Both rulemaking and the legislative process provide opportunities for intervention by citizens, businesses and nongovernmental organizations. Since many businesses benefit from the NAFTA status quo, it is reasonable to assume that some will argue that existing rules not be changed. And if there are changes, litigation will surely follow (we are talking about America, after all).
Time then becomes an important factor: as the effects of US withdrawal remain pending, the Canadian and Mexican governments could work to revive talks and get the United States to revoke withdrawal notification. US state governors and legislators, carefully cultivated by the Trudeau government and Canada’s provincial premiers in the lead-up to NAFTA renegotiation, could organize to halt or slow progress toward full withdrawal. Elections would give voters a chance to change US leadership in ways that alter the likelihood that withdrawal will proceed. President Trump, or his successor, could change US policy.
And during all of this, some coverage for Canada’s trade with the United States and Mexico would continue to be provided by the Canada-US FTA as well as the World Trade Organization, as Globerman and I discussed in detail in our paper, and as C.D. Howe Senior Fellow Lawrence Herman argued recently.
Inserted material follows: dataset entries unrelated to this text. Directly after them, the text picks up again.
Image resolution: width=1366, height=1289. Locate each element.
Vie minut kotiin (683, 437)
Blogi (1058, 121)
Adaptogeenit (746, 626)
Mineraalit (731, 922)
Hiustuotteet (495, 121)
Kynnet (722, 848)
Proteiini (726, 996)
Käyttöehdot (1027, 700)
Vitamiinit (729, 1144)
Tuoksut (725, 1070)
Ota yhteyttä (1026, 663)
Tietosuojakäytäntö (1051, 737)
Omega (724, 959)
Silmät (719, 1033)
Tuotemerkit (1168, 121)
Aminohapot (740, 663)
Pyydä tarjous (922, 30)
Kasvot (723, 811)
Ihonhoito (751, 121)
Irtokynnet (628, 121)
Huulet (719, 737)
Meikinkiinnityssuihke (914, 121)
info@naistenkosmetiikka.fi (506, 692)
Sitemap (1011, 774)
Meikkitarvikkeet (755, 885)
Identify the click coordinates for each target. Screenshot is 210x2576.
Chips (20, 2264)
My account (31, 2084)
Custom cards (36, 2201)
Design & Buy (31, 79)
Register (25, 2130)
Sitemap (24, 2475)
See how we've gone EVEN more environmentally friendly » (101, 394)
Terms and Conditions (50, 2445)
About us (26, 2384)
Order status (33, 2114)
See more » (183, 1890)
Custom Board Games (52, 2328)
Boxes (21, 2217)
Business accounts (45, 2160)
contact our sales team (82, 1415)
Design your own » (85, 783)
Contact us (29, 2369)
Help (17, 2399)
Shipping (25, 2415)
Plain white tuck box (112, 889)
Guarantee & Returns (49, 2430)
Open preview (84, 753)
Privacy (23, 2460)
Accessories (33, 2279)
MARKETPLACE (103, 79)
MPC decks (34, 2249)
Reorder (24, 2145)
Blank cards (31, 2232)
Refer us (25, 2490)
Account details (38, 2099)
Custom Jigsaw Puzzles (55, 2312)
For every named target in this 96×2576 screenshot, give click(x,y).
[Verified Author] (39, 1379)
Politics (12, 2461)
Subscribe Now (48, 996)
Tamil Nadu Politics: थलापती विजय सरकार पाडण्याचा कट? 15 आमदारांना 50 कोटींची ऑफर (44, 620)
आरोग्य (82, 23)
This is why Canada and Mexico showed no signs of panic after Trump’s latest threat, and carried on with preparations for the second round of talks in Mexico City starting Friday. Most bullies quiet down when they see their threats have no effect on their intended victims. It would be nice to see the invocations of a NAFTApocalypse stop now, allowing the professional trade negotiators for all three NAFTA partners get to work without distraction.
Christopher Sands is a senior research professor and director of the Center for Canadian Studies at the Johns Hopkins University School of Advanced International Studies (SAIS) and a nonresident senior associate of the Center for Strategic and International Studies (CSIS), both in Washington, D.C.